@aharness/core

v0.1.3

Published

11 days ago

Codex (codex-rs) substrate for aharness FSMs: headless sole-WS-client runtime with dynamic_tools submit, owner input, rollback, and per-state hooks.

0High
0Medium
0Low

alfredvc

aharness - make agent workflows executable

aharness

Make agent workflows executable.

The workflow harness for Codex: typed gates, validated evidence, controlled transitions, repair paths, and inspectable run logs for any workflow.

Hypothesis

Agents are now capable enough for long, multi-step work, but the main failure mode has shifted from task ability to process drift: skipping approval, forgetting recovery rules, claiming evidence that was not produced, or continuing from stale context.

Prompts and skills can describe the process, but they cannot enforce it. aharness turns the process into a runtime: states define what Codex may do next, typed submissions prove what happened, and transitions only occur through validated exits.
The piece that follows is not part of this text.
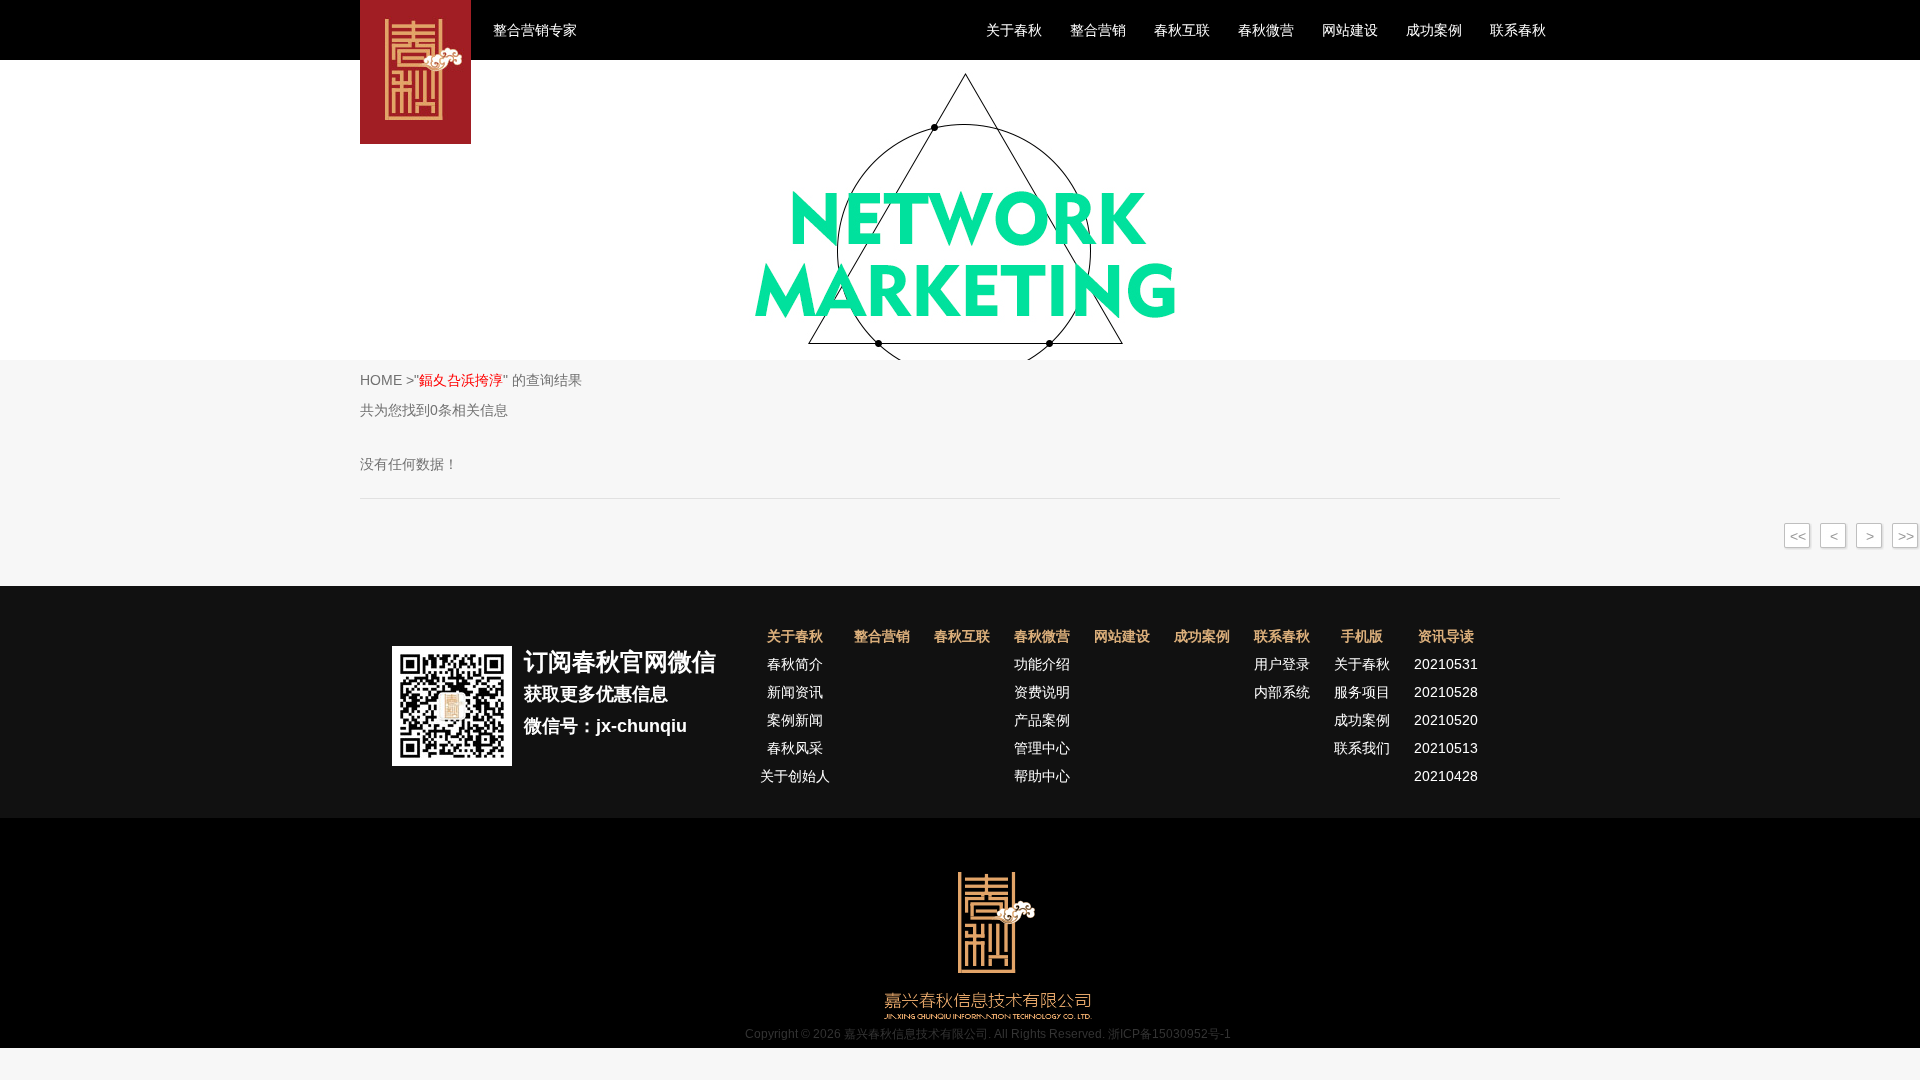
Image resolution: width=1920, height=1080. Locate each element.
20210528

The bet is that useful workflows are reusable software. They should be authored, reviewed, versioned, composed from smaller FSMs, and published as npm packages instead of copied around as prompts.

What You Get

Enforced workflow gates. Codex can only leave a state through exits the FSM exposes. If execution is not a valid next step, the model cannot transition there by narration.
Typed transitions and evidence. Model submissions go through fsm.submit<T>(), schema validation, reducers, guards, and effects before the workflow advances.
Fresh context and model control. Each state can choose the Codex model, effort level, and whether to start in a fresh thread or working directory with clearOnEntry.
Reusable workflow packages. FSMs can ship as npm packages with aharness.package.commands, bundled skills, and package-relative assets, then run as installed aharness commands.
Hierarchical composition. Larger workflows can embed smaller FSMs with fsm.embed(...), including reusable child workflows distributed through packages.
Owner and policy control. Owner choices, permission requests, pre-tool hooks, post-tool hooks, and prompt-submission events can become explicit FSM transitions.
State-scoped skills. Skills guide Codex inside a state, while the FSM owns process control, valid exits, recovery paths, and terminal outcomes.
Inspectable runs. Every run writes durable event logs, state history, artifacts, and recorded browser views so the workflow can be audited after the fact.
Advanced runtime surfaces. Node hosts can drive live runs directly, and advanced FSMs can coordinate scoped Codex sidecar threads; see docs/advanced-runtime-surfaces.md.

Install

Prerequisites:

Node.js >=20
Codex CLI on PATH; see packages/core/SUPPORTED_CODEX.md for the current compatibility gate

npm install -g @aharness/core

The global install puts the aharness command on PATH. Scaffolded projects still get local authoring dependencies so editors and tsc can typecheck FSM source.

If setup fails, run:

aharness doctor

doctor checks the Codex CLI version gate and reports active run health.

Quickstart

Start with Codeflow to turn a large implementation roadmap into reviewed, verified, committed slices. It is the packaged aharness workflow for changes that are too broad or risky for one implementation plan.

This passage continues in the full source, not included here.